> _Description of the task_
Reproduce the data below line for line, keeping every character unchanged.

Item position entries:
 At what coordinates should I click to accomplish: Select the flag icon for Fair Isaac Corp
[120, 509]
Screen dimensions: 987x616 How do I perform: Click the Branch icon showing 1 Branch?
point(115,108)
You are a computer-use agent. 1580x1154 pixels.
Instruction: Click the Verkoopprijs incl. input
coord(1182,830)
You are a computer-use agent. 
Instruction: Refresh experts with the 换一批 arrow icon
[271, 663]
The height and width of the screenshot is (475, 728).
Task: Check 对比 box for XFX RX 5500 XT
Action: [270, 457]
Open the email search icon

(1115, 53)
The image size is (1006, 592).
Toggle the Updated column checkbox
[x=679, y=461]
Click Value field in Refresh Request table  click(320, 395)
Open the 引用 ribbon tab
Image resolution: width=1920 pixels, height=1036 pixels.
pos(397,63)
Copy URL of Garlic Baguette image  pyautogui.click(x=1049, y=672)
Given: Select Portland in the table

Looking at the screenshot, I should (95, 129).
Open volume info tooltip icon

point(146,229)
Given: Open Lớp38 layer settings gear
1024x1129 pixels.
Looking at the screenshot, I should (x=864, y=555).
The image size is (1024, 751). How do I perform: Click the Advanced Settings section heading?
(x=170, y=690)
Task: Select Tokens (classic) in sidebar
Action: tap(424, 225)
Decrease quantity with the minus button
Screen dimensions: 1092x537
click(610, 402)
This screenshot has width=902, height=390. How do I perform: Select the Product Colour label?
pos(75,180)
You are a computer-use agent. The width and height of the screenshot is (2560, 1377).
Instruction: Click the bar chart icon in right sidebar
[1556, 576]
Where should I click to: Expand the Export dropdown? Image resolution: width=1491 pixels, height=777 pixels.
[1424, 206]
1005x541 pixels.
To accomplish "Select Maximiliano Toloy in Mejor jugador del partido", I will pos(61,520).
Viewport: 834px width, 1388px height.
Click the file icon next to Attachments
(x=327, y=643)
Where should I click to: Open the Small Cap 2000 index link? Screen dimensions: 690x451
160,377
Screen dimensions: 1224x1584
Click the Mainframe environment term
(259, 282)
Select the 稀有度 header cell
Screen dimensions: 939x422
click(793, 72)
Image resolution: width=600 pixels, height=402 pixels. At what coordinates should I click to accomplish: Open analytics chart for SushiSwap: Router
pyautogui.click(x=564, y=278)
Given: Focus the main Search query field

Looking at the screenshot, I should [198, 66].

> _Correct output_
 At what coordinates should I click to accomplish: Select the flag icon for Fair Isaac Corp
[120, 509]
Screen dimensions: 987x616 How do I perform: Click the Branch icon showing 1 Branch?
point(115,108)
You are a computer-use agent. 1580x1154 pixels.
Instruction: Click the Verkoopprijs incl. input
coord(1182,830)
You are a computer-use agent. 
Instruction: Refresh experts with the 换一批 arrow icon
[271, 663]
The height and width of the screenshot is (475, 728).
Task: Check 对比 box for XFX RX 5500 XT
Action: [270, 457]
Open the email search icon

(1115, 53)
The image size is (1006, 592).
Toggle the Updated column checkbox
[x=679, y=461]
Click Value field in Refresh Request table  click(320, 395)
Open the 引用 ribbon tab
Image resolution: width=1920 pixels, height=1036 pixels.
pos(397,63)
Copy URL of Garlic Baguette image  pyautogui.click(x=1049, y=672)
Given: Select Portland in the table

Looking at the screenshot, I should (95, 129).
Open volume info tooltip icon

point(146,229)
Given: Open Lớp38 layer settings gear
1024x1129 pixels.
Looking at the screenshot, I should (x=864, y=555).
The image size is (1024, 751). How do I perform: Click the Advanced Settings section heading?
(x=170, y=690)
Task: Select Tokens (classic) in sidebar
Action: tap(424, 225)
Decrease quantity with the minus button
Screen dimensions: 1092x537
click(610, 402)
This screenshot has width=902, height=390. How do I perform: Select the Product Colour label?
pos(75,180)
You are a computer-use agent. The width and height of the screenshot is (2560, 1377).
Instruction: Click the bar chart icon in right sidebar
[1556, 576]
Where should I click to: Expand the Export dropdown? Image resolution: width=1491 pixels, height=777 pixels.
[1424, 206]
1005x541 pixels.
To accomplish "Select Maximiliano Toloy in Mejor jugador del partido", I will pos(61,520).
Viewport: 834px width, 1388px height.
Click the file icon next to Attachments
(x=327, y=643)
Where should I click to: Open the Small Cap 2000 index link? Screen dimensions: 690x451
160,377
Screen dimensions: 1224x1584
Click the Mainframe environment term
(259, 282)
Select the 稀有度 header cell
Screen dimensions: 939x422
click(793, 72)
Image resolution: width=600 pixels, height=402 pixels. At what coordinates should I click to accomplish: Open analytics chart for SushiSwap: Router
pyautogui.click(x=564, y=278)
Given: Focus the main Search query field

Looking at the screenshot, I should [198, 66].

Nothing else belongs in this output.